## WHAT IS ASKED
Copy the rows below word for word, from the line that contains "cell showing 0.6065?" through the end of the rows, including both the first and last lines.

## STORED DATA
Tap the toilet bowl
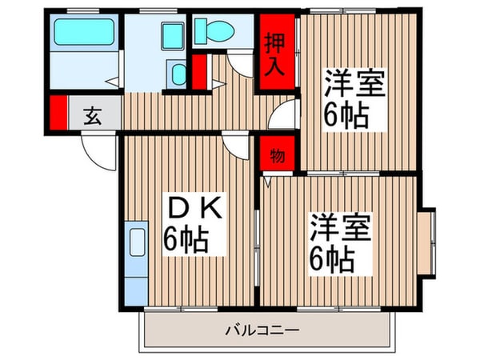215,32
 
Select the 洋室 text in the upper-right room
350,85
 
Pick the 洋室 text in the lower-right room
340,229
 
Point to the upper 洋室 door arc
282,120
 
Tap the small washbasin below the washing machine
177,75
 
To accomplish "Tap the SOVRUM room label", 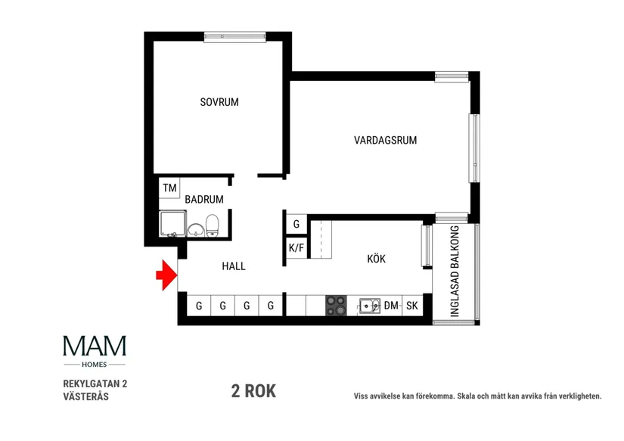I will [x=219, y=102].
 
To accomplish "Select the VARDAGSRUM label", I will [x=385, y=140].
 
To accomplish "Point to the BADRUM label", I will [x=204, y=200].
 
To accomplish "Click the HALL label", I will [x=233, y=266].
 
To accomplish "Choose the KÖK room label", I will [x=376, y=259].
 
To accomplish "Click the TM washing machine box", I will [x=169, y=188].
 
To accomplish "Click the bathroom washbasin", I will [x=195, y=229].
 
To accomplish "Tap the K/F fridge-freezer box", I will [x=296, y=247].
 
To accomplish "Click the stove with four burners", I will [x=336, y=305].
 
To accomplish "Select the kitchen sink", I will [x=370, y=305].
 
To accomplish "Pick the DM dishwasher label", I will [x=391, y=306].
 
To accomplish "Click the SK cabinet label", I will [x=412, y=306].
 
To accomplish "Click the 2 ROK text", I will [x=253, y=391].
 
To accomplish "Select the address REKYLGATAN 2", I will [x=95, y=384].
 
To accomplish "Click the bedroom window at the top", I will [x=234, y=35].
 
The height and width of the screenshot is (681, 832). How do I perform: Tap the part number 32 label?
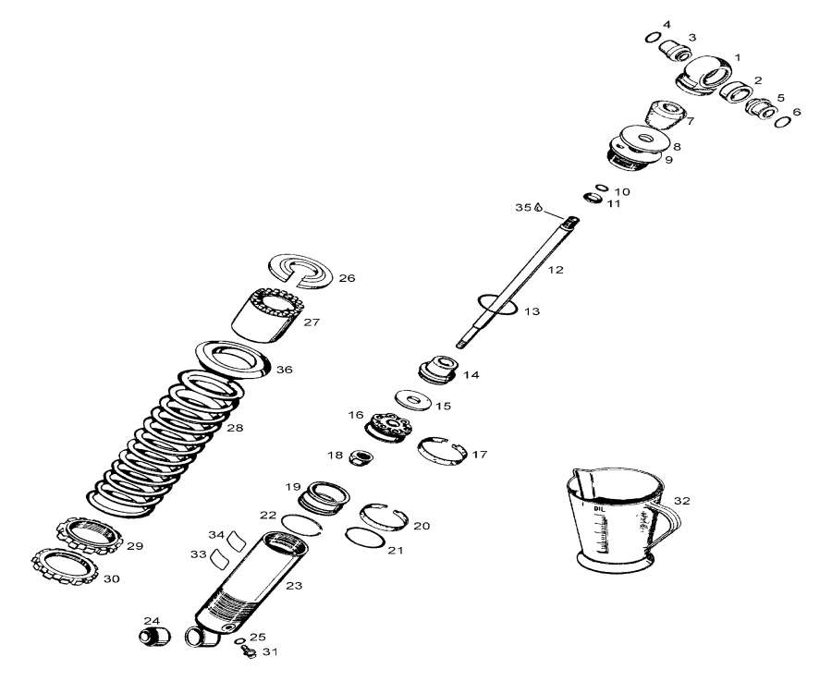682,501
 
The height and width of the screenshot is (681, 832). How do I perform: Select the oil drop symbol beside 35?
538,208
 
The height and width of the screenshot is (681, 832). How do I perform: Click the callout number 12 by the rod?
555,270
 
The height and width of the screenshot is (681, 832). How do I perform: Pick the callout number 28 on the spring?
235,428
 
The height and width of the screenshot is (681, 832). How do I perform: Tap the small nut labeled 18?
362,456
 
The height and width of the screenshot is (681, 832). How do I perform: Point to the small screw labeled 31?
248,652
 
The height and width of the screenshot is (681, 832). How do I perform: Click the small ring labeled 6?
784,121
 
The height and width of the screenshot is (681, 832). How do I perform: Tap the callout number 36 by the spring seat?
284,370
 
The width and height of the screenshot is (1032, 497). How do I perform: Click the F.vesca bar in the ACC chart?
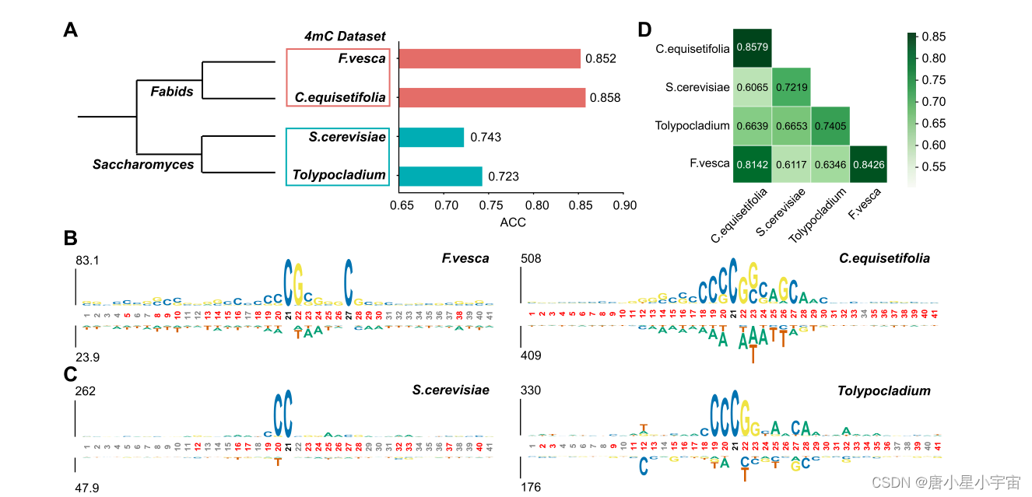[490, 58]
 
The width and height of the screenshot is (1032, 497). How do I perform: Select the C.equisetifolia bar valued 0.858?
[492, 97]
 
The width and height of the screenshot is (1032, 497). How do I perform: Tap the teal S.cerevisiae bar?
[431, 137]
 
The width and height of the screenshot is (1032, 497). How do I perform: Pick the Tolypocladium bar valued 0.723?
[441, 176]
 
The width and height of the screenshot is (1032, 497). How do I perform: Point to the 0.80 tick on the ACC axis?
[535, 205]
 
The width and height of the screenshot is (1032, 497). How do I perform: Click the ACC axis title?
[512, 222]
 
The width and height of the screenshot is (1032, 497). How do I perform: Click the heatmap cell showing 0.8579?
[752, 48]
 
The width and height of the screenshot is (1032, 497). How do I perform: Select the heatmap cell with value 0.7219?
[792, 87]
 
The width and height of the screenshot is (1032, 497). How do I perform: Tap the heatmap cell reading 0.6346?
[830, 164]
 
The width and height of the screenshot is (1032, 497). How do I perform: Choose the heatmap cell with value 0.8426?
[869, 164]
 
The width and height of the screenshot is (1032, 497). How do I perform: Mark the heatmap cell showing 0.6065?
[752, 87]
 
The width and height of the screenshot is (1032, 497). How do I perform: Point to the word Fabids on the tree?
[172, 92]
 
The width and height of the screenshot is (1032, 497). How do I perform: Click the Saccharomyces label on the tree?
[142, 164]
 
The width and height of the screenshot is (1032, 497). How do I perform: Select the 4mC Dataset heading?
[344, 36]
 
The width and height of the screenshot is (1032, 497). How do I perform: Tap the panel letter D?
[644, 30]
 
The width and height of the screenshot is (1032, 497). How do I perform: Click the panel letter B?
[70, 238]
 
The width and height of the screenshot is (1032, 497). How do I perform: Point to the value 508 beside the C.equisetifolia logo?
[531, 258]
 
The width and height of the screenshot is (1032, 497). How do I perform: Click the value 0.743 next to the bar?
[486, 138]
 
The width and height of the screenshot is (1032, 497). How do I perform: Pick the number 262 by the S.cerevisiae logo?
[85, 390]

## PROBLEM SOLUTION
The width and height of the screenshot is (1032, 497). How do I perform: Mark the heatmap cell showing 0.6065?
[752, 87]
 
The width and height of the screenshot is (1032, 497). How do I perform: Point to the word Fabids on the tree?
[172, 92]
 
The width and height of the screenshot is (1032, 497). How do I perform: Click the Saccharomyces label on the tree?
[142, 164]
 
The width and height of the screenshot is (1032, 497). How do I perform: Select the 4mC Dataset heading?
[344, 36]
 
The width and height of the screenshot is (1032, 497). How do I perform: Tap the panel letter D?
[644, 30]
 
The width and height of the screenshot is (1032, 497). How do I perform: Click the panel letter B?
[70, 238]
 
The width and height of the screenshot is (1032, 497). How do I perform: Point to the value 508 beside the C.equisetifolia logo?
[531, 258]
 
The width and height of the screenshot is (1032, 497). How do I perform: Click the value 0.743 next to the bar?
[486, 138]
 
The width and height of the screenshot is (1032, 497). How do I perform: Pick the number 262 by the S.cerevisiae logo?
[85, 390]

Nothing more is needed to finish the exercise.